One of your goals in the gym might be to make your muscles pop off the metaphorical page and stand out in a world of 2D physiques. To add some extra depth to your arm day to achieve that look, check out this move for a full-on 3D pump.
Men’s Health fitness director Ebenezer Samuel, C.S.C.S. uses the 3D hammer curl with a parallel twist to challenge his biceps and finish off a session.
“This curl is a strong way to finish out a biceps workout, or a good way to get a quick Friday night pre-game pump in,” says Samuel. “[The exercise] addresses three parts of the arm that contribute to the overall look that’ll have you popping out of your shirt: Biceps, brachialis (the little ball muscle that lies just beneath the biceps and gives your arm that “3D” look), and forearm.
To perform the move, all you need is a set of dumbbells. Don’t go too heavy to start—there’s a ton of rotation and movement to push you. But once you get the hang of the form, Samuel says you can go heavier than your standard biceps curls.
- Hold a pair of dumbbells for a hammer curl, with your palms facing each other.
- Perform a hammer curl rep. On the way down, pause when your forearms are parallel to the ground. Hold for one count.

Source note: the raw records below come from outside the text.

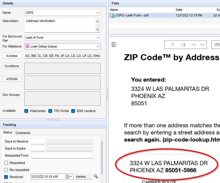Open the For Milestone dropdown

click(x=98, y=46)
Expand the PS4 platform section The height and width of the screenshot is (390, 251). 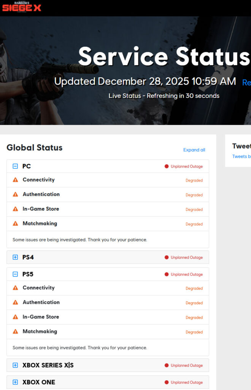15,257
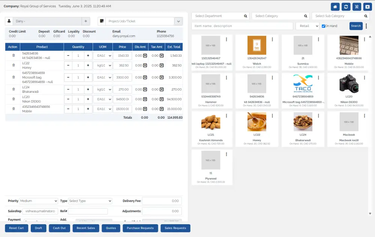375x237 pixels.
Task: Open the Quotes section
Action: point(111,228)
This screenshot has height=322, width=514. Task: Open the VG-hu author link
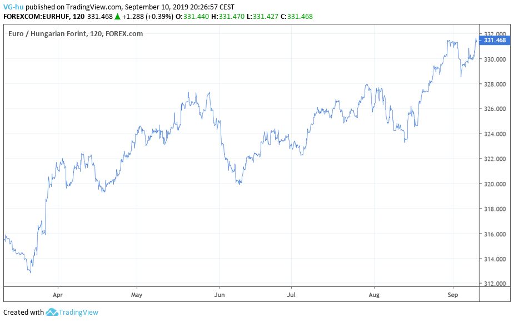13,7
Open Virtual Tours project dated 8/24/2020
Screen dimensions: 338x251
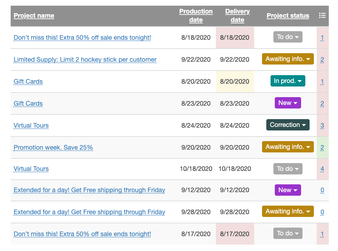pyautogui.click(x=31, y=126)
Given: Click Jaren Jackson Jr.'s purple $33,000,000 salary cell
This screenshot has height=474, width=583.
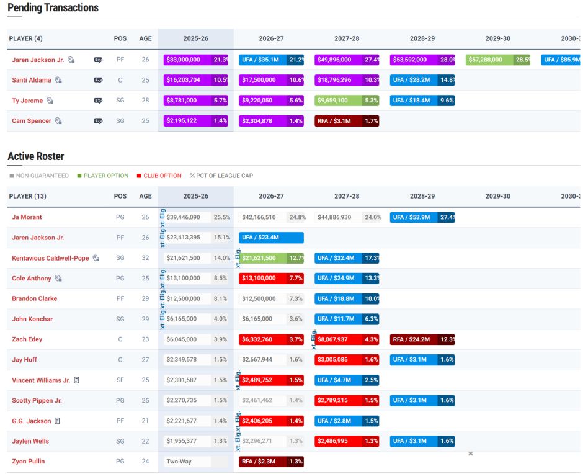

- After one count, rotate the weights so that your palms face the ceiling. Hold in that position for a count.
- Lower the weight down.
The key here is the workload you’re giving the brachialis, the muscle that flexes your elbow joint. “When you settle into that parallel pause, you’re challenging your brachialis isometrically,” says Samuel. Once you turn your palms over, the supinated (palms up) position is governed by the biceps, so you’re hitting multiple sweet spots in the pump.
Add the 3D hammer curl with a parallel twist to your arm days with 3 sets of 8 to 10 reps per arm.